### Problem description
Below are the entries. Transcribe exactly the lines from the one with "Task: Join the" through the one with "Given: Click the red", ends included, and leave out all others.

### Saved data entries
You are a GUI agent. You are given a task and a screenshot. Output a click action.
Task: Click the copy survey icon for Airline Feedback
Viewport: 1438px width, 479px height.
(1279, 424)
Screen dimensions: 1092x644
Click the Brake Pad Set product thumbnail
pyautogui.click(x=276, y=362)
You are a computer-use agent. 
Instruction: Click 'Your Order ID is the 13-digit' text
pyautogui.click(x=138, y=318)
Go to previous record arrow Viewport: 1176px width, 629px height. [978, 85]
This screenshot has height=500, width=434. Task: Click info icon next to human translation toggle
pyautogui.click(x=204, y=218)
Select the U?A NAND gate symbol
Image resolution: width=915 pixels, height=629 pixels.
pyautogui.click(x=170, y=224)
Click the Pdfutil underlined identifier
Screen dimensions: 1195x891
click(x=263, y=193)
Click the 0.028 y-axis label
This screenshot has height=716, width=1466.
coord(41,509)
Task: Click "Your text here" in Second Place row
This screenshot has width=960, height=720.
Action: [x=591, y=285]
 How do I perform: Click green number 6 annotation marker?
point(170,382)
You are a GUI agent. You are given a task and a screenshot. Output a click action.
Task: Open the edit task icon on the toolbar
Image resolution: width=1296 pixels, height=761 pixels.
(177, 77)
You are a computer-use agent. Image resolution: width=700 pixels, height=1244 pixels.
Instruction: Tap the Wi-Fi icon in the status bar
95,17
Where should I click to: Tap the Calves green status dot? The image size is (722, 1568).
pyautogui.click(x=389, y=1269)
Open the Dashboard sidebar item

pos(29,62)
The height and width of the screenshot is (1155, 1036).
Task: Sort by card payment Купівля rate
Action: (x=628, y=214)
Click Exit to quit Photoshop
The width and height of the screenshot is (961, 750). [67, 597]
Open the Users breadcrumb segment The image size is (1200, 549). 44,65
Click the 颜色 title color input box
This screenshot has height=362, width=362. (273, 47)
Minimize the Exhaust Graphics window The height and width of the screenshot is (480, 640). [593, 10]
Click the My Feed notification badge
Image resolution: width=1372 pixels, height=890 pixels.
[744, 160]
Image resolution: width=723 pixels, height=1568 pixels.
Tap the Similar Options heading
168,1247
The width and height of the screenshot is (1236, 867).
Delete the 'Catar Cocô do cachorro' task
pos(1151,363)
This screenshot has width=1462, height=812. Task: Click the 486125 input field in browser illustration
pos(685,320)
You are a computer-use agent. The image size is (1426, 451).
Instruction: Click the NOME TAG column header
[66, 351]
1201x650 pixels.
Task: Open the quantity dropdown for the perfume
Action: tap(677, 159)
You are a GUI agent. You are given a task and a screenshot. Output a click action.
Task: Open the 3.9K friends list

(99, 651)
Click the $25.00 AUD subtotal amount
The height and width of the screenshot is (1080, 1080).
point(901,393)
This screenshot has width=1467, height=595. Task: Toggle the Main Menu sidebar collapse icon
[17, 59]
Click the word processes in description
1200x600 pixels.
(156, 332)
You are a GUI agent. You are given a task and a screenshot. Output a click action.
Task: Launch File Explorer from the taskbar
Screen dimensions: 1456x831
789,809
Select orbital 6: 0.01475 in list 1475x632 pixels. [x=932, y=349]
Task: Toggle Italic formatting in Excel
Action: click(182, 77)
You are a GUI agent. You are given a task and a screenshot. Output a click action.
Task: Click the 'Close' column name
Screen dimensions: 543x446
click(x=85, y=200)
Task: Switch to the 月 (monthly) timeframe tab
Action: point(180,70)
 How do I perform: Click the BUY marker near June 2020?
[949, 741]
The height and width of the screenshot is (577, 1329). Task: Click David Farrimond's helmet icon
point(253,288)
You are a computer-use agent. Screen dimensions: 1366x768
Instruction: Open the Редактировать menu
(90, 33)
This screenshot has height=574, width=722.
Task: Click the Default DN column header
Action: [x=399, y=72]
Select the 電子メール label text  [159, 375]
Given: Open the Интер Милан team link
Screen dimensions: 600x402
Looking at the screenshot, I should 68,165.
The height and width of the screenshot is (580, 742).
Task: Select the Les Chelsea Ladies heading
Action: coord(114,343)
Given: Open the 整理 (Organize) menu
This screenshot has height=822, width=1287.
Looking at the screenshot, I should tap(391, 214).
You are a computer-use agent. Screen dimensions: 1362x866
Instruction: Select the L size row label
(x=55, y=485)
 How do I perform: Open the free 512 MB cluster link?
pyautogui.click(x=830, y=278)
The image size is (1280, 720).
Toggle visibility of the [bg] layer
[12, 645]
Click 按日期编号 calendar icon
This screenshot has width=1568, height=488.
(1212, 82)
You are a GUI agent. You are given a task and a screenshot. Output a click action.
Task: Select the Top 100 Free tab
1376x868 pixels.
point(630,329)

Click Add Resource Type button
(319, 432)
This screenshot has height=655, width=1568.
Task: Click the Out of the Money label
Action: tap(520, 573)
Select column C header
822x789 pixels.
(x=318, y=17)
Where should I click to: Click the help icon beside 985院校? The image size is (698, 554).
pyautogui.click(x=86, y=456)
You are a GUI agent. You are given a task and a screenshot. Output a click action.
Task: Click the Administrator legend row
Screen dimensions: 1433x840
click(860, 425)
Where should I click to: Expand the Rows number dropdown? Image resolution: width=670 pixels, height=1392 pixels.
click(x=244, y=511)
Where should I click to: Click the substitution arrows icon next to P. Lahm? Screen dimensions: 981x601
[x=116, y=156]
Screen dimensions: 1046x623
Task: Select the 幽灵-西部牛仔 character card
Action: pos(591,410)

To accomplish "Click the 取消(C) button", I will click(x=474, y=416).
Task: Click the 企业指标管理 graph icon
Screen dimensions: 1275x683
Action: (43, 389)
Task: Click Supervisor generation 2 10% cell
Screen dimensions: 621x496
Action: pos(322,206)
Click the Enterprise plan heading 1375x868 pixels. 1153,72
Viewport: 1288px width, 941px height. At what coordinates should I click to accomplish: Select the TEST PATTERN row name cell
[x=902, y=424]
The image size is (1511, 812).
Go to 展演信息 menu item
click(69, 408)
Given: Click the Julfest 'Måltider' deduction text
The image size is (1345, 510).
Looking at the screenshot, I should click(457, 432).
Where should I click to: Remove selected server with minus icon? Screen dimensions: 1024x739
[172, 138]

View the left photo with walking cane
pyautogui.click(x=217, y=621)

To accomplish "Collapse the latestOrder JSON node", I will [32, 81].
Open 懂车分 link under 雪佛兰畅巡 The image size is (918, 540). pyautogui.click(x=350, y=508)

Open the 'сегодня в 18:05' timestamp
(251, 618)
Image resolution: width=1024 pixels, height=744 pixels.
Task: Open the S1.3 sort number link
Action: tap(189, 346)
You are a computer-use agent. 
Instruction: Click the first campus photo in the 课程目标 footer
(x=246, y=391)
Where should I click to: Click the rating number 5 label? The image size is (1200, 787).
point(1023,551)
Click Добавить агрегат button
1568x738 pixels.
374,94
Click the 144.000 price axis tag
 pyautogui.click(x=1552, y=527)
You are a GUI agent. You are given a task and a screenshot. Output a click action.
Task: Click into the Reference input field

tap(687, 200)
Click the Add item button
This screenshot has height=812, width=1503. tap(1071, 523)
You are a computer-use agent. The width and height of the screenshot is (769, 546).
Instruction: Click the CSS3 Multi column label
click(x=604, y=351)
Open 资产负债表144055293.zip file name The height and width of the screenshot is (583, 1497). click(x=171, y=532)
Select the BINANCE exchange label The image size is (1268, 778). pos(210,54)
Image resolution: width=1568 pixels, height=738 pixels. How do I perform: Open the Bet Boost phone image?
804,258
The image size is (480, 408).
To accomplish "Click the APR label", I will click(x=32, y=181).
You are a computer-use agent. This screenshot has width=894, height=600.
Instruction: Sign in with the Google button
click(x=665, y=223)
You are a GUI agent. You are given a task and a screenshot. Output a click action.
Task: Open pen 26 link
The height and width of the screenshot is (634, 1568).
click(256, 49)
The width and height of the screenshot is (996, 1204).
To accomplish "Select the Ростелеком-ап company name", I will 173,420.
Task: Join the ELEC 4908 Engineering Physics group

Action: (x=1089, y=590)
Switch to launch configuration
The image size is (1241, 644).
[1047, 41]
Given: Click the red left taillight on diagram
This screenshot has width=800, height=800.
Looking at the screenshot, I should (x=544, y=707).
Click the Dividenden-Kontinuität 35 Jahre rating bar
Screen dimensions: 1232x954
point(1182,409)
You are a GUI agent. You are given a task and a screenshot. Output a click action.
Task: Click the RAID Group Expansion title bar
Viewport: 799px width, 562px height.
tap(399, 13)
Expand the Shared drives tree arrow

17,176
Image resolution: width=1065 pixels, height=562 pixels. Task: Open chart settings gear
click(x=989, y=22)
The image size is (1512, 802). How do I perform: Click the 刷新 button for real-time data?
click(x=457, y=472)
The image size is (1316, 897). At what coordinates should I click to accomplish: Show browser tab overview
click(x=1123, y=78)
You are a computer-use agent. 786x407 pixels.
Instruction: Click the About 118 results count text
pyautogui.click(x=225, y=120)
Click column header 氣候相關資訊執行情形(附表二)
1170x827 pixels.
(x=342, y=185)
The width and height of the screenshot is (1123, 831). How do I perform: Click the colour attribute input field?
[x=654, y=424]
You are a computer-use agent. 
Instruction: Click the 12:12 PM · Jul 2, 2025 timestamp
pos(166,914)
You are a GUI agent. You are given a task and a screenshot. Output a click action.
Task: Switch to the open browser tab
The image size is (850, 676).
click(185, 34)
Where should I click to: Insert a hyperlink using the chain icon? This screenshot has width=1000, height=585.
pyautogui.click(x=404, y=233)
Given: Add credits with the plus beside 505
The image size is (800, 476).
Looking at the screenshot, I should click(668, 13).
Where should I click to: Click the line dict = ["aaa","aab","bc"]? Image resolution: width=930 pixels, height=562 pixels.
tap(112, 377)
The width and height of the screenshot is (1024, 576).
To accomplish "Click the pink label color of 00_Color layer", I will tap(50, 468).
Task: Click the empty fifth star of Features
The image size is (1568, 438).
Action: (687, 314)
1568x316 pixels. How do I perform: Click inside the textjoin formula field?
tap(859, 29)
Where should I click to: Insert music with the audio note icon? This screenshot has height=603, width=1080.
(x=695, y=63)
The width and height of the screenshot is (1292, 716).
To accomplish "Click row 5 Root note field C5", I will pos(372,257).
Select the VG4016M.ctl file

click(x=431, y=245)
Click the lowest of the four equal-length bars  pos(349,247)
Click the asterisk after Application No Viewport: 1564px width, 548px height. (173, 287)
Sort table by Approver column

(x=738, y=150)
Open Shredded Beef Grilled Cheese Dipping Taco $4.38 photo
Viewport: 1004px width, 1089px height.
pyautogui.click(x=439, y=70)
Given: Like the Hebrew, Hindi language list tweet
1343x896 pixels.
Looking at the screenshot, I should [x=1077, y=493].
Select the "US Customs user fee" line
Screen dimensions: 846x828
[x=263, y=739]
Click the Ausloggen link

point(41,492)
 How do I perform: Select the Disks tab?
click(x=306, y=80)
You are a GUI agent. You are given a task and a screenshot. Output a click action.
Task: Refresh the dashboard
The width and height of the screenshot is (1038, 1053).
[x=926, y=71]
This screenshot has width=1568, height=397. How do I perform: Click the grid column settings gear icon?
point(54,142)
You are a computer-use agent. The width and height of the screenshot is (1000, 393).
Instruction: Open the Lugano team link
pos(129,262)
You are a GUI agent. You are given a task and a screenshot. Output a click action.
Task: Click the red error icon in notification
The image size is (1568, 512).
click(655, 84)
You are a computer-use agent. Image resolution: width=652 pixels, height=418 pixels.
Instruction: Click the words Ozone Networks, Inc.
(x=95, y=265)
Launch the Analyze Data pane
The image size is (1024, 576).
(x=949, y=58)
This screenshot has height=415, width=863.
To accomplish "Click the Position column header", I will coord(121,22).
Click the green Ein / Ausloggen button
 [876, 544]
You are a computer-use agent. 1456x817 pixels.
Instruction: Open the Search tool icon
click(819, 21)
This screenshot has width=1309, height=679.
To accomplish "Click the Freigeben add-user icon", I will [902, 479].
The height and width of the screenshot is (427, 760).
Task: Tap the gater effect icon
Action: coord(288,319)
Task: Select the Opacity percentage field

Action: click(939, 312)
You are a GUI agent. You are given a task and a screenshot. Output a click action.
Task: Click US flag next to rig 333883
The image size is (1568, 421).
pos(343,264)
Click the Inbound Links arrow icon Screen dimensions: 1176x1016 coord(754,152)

### Result of the task
Task: Join the ELEC 4908 Engineering Physics group

Action: (x=1089, y=590)
Switch to launch configuration
The image size is (1241, 644).
[1047, 41]
Given: Click the red left taillight on diagram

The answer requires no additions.